In this case, you have double the provisioned concurrency and a single client making requests sequentially. This means that the total latency is still 50 ms (40ms + 10ms), and the system is only seeing 20 requests per second (QPS).

  • Number of clients: 1
  • Provisioned concurrency: 1 -> 2
  • Overhead latency: 10 ms
  • Model execution time 40 ms

Scenario 3: Add another client to the system.

Now you have two clients making requests to an endpoint with two provisioned concurrency. In this case, each client’s request can be independently processed by the endpoint simultaneously (assuming perfect load balancing). So while the total latency is still 50 ms (40ms + 10ms), the system observes 40 requests per seconds, since each client sends 20 qps.

  • Number of clients: 1 -> 2
  • Provisioned concurrency: 2
  • Overhead latency: 10 ms
  • Model execution time 40 ms

Increasing the provisioned concurrency and the number of clients making requests increases the total QPS observed in your system, without a penalty on latency.
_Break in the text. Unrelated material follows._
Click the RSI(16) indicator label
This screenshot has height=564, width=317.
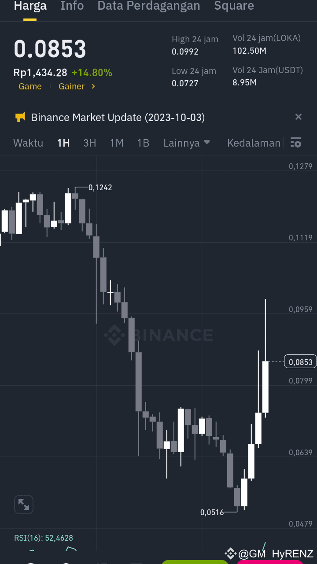click(43, 538)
Scenario 4: Lets reduce the provisioned concurrency

In this last scenario, the number of clients is greater than the provisioned concurrency. This setup introduces another variable, queuing, in the system and its effect on QPS and latency.

  • Number of clients: 2
  • Provisioned concurrency: 2 -> 1
  • Overhead latency: 10 ms
  • Model execution time: 40 ms

Here, you have two clients making requests simultaneously. The endpoint, however, can only process a single request at a time. This forces the second request to wait before the first request has been processed. The waiting, or more correctly, queuing of the second request can adversely affect the latency of the system. Assuming that the server allows queuing (enabled by default in Databricks Model Serving), the second client sees a latency of 90 ms: 10 ms (network overhead) + 40 ms (queuing wait time) + 40 ms (model execution time). This is significantly worse than the 50 ms seen before.